- [DATA]
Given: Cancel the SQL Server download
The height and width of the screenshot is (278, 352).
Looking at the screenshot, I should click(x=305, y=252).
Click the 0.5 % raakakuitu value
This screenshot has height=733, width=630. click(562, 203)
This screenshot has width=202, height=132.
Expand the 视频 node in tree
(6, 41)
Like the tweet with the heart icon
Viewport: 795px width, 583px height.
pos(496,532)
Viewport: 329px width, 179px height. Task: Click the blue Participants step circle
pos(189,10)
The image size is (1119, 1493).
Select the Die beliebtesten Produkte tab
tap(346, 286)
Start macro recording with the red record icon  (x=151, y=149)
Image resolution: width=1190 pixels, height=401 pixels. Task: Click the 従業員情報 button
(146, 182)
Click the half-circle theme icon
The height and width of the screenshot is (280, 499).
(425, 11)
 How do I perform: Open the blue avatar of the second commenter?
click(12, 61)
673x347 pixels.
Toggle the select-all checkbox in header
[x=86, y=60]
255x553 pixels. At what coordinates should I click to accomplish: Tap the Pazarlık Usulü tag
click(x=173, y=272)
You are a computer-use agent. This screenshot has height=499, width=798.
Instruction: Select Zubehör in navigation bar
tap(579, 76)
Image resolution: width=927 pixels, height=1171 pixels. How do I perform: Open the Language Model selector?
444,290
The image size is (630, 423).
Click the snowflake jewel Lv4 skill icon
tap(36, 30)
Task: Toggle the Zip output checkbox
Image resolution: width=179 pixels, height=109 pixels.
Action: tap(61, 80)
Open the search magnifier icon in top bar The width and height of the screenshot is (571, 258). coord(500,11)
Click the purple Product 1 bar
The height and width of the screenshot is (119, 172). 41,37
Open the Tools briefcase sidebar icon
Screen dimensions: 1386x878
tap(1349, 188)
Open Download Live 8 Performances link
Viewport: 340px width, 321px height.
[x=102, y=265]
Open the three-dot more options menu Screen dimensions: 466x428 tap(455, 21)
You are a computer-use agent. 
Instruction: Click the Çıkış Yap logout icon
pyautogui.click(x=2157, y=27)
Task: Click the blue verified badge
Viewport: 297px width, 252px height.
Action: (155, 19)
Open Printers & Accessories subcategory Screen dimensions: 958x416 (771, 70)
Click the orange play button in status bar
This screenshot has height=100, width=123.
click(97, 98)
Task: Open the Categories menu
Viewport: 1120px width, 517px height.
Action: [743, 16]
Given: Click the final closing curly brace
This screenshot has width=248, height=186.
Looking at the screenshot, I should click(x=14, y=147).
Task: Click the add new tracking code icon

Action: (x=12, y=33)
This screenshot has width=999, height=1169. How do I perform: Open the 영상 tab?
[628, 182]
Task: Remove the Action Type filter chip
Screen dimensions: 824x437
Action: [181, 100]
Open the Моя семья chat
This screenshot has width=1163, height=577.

- [TASK INSTRUCTIONS] Please, from the entries above, set down exactly the lines from the one containing "Viewport: 329px width, 179px" through the one containing "Task: Toggle the Zip output checkbox", and only those.

- [ANSWER AREA]
Viewport: 329px width, 179px height. Task: Click the blue Participants step circle
pos(189,10)
The image size is (1119, 1493).
Select the Die beliebtesten Produkte tab
tap(346, 286)
Start macro recording with the red record icon  (x=151, y=149)
Image resolution: width=1190 pixels, height=401 pixels. Task: Click the 従業員情報 button
(146, 182)
Click the half-circle theme icon
The height and width of the screenshot is (280, 499).
(425, 11)
 How do I perform: Open the blue avatar of the second commenter?
click(12, 61)
673x347 pixels.
Toggle the select-all checkbox in header
[x=86, y=60]
255x553 pixels. At what coordinates should I click to accomplish: Tap the Pazarlık Usulü tag
click(x=173, y=272)
You are a computer-use agent. This screenshot has height=499, width=798.
Instruction: Select Zubehör in navigation bar
tap(579, 76)
Image resolution: width=927 pixels, height=1171 pixels. How do I perform: Open the Language Model selector?
444,290
The image size is (630, 423).
Click the snowflake jewel Lv4 skill icon
tap(36, 30)
Task: Toggle the Zip output checkbox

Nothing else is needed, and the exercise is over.